Exercise objective ::
Once you find the line below that has "Click the hatched", output it and every line after it exactly, stopping after the line that has "You are a GUI", with no pictures.

Information shown ::

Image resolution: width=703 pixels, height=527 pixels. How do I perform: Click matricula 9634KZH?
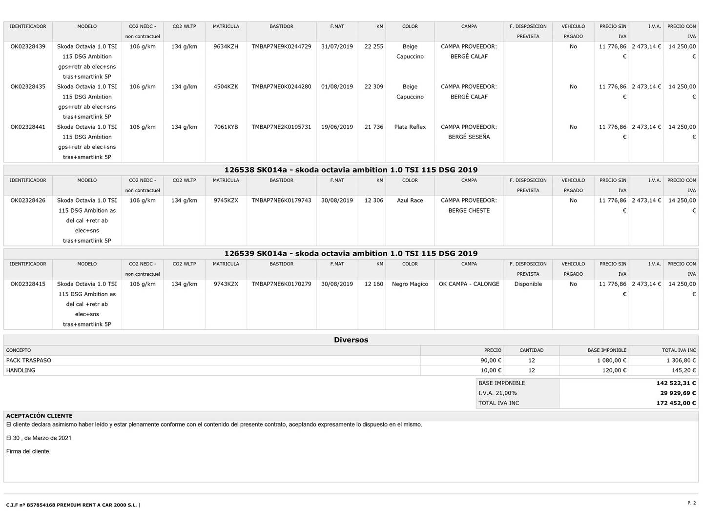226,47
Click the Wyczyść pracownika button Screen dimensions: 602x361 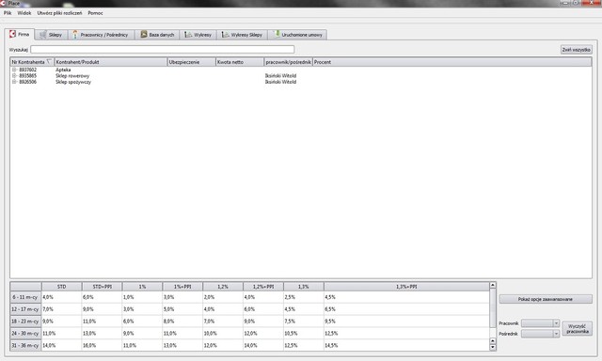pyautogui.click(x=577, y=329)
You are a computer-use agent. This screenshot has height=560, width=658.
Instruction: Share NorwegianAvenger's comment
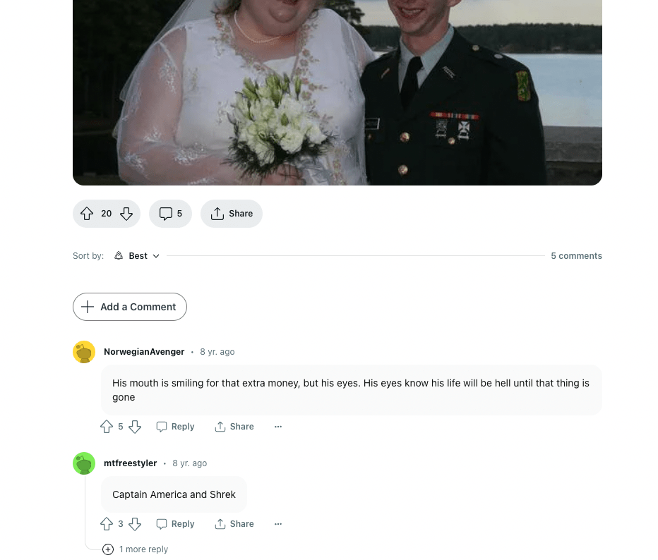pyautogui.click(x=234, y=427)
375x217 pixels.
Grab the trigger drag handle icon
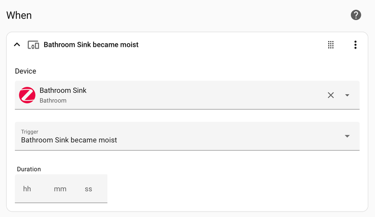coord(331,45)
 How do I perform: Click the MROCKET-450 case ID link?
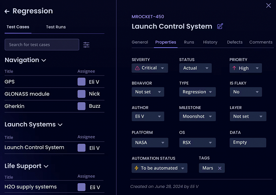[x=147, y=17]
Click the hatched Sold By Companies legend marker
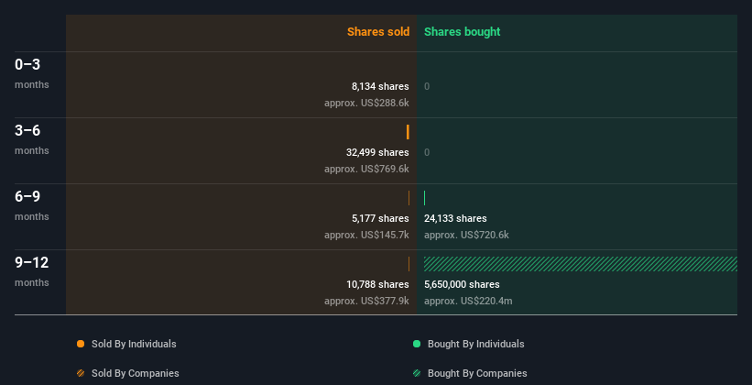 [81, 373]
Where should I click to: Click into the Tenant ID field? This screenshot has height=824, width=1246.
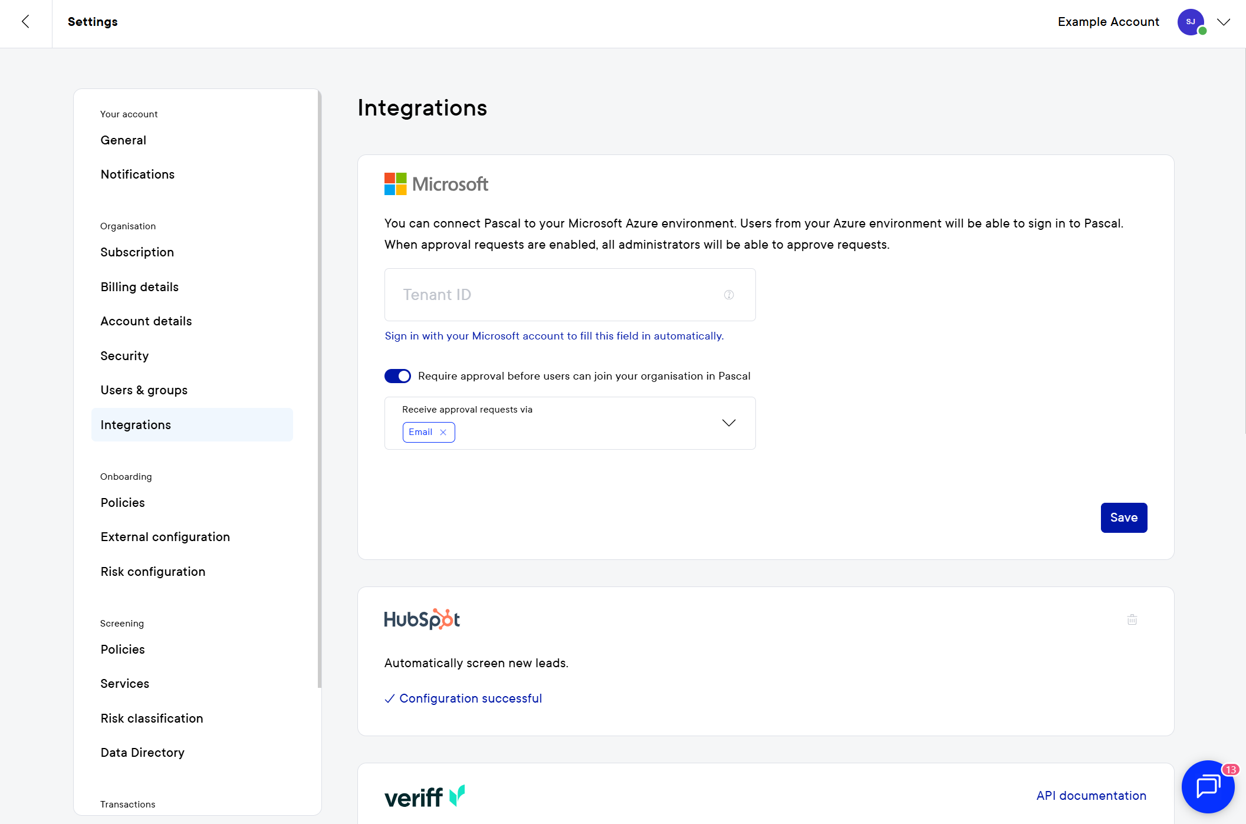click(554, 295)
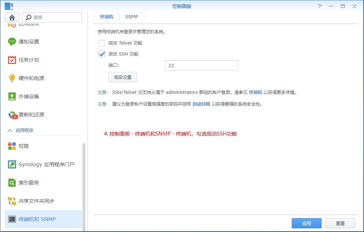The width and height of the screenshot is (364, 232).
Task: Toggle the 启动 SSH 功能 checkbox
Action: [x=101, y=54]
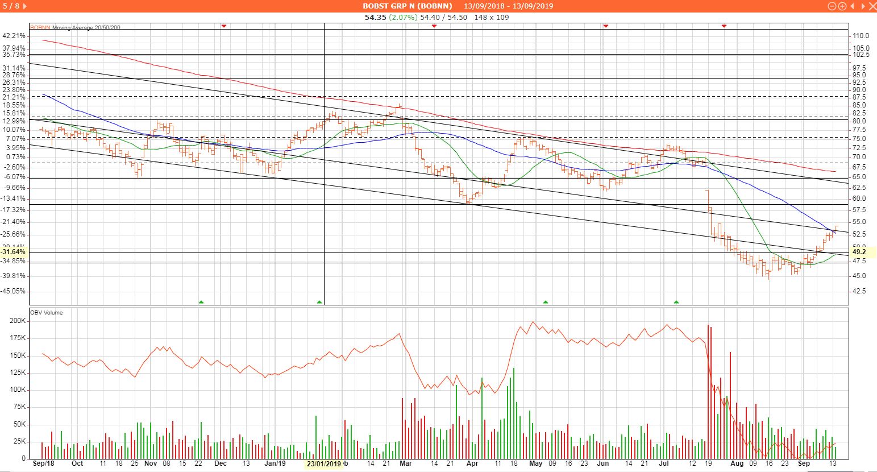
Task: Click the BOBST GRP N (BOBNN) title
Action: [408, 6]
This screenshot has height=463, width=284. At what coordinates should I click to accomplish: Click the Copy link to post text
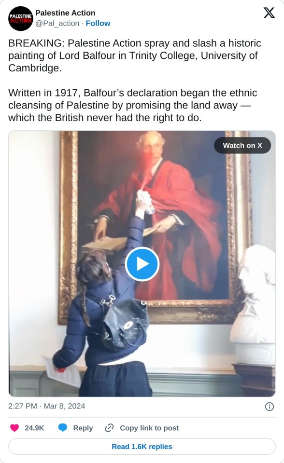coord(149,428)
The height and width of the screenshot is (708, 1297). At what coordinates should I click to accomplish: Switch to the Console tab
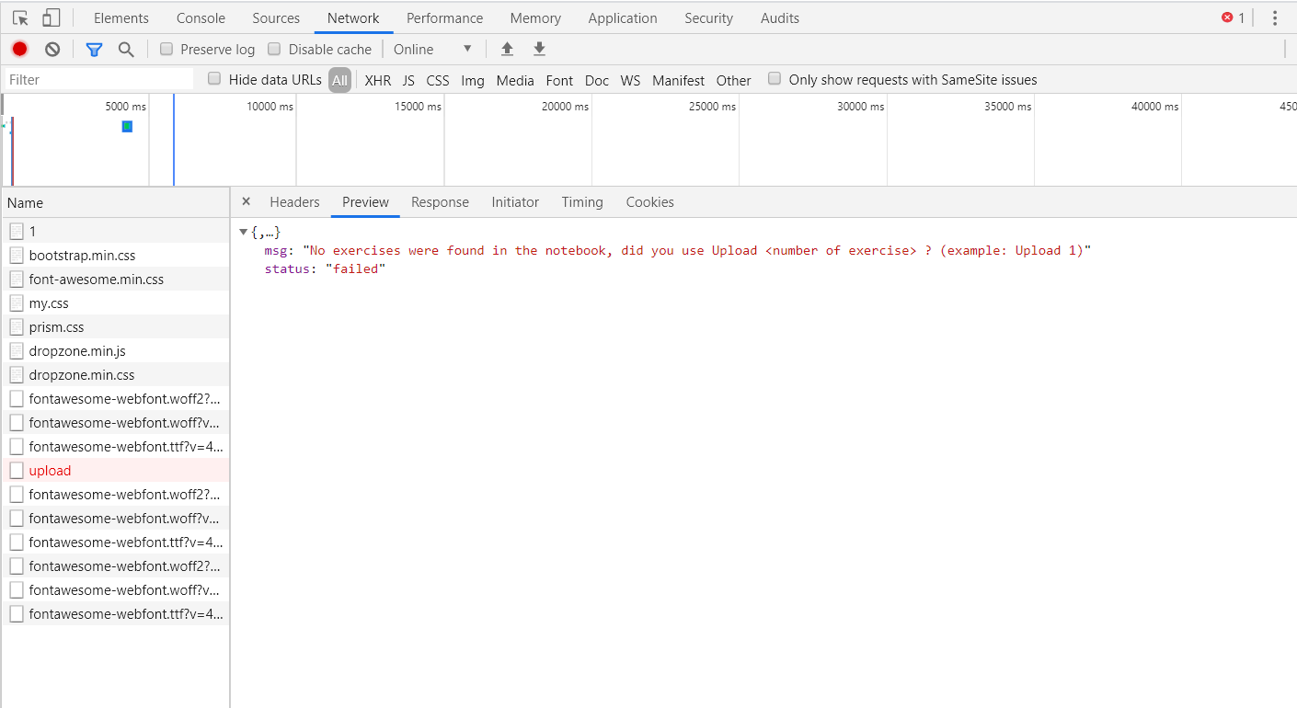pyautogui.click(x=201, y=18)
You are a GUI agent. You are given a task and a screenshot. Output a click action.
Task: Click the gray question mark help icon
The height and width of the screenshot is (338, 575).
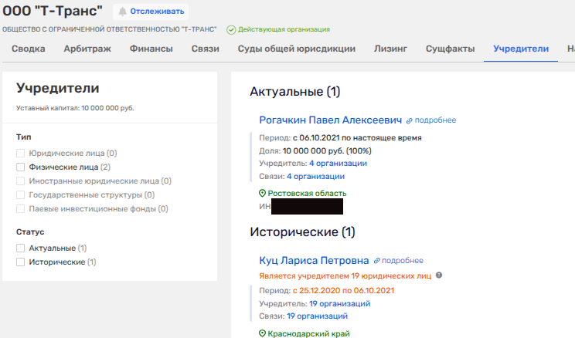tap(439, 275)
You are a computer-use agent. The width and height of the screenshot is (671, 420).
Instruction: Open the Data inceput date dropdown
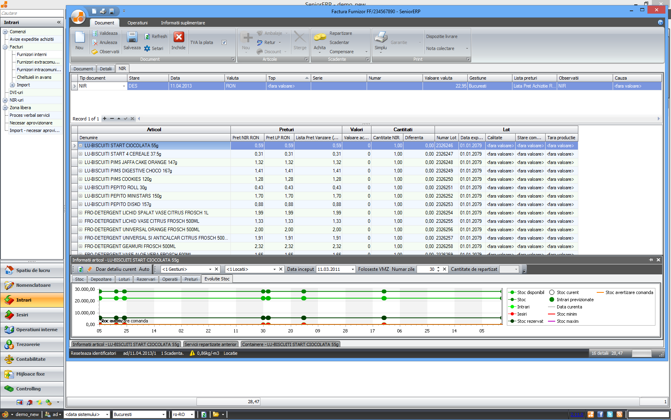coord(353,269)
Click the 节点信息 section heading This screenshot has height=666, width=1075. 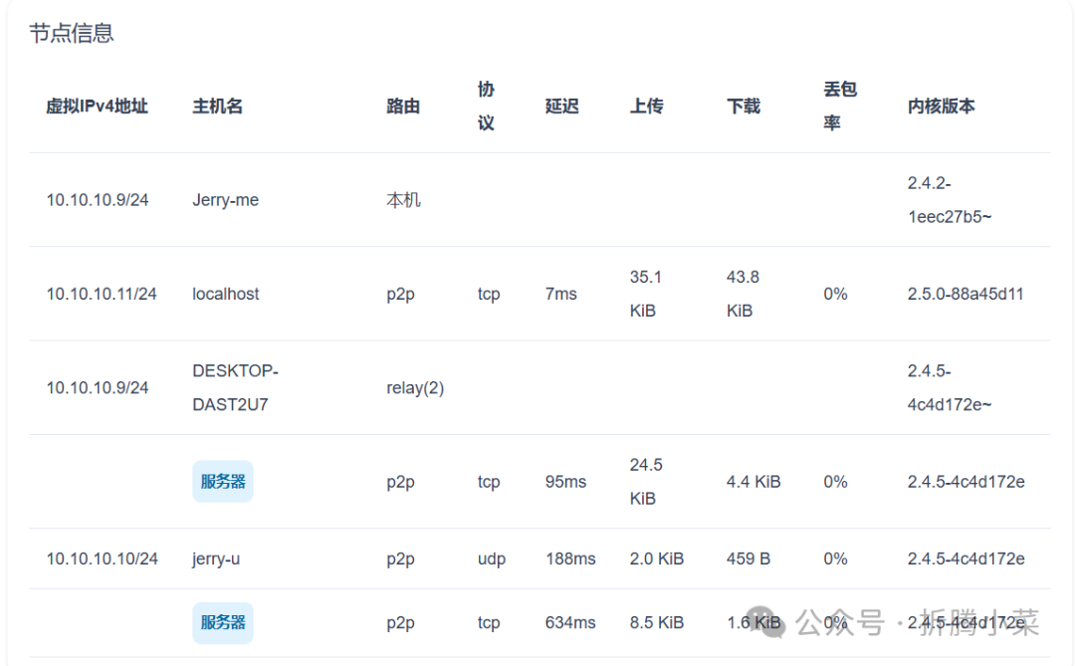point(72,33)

Solution for this task ::
Click the hatched Sold By Companies legend marker
 [81, 373]
Where should I click to: Click into the Tenant ID field? This screenshot has height=824, width=1246.
click(554, 295)
The width and height of the screenshot is (364, 232).
Task: Toggle the 启动 SSH 功能 checkbox
Action: [x=101, y=54]
Task: Click the BOBST GRP N (BOBNN) title
Action: [408, 6]
This screenshot has height=463, width=284. At what coordinates should I click to accomplish: Click the Copy link to post text
coord(149,428)
The height and width of the screenshot is (708, 1297). At what coordinates should I click to accomplish: Switch to the Console tab
pyautogui.click(x=201, y=18)
You are a GUI agent. You are given a task and a screenshot. Output a click action.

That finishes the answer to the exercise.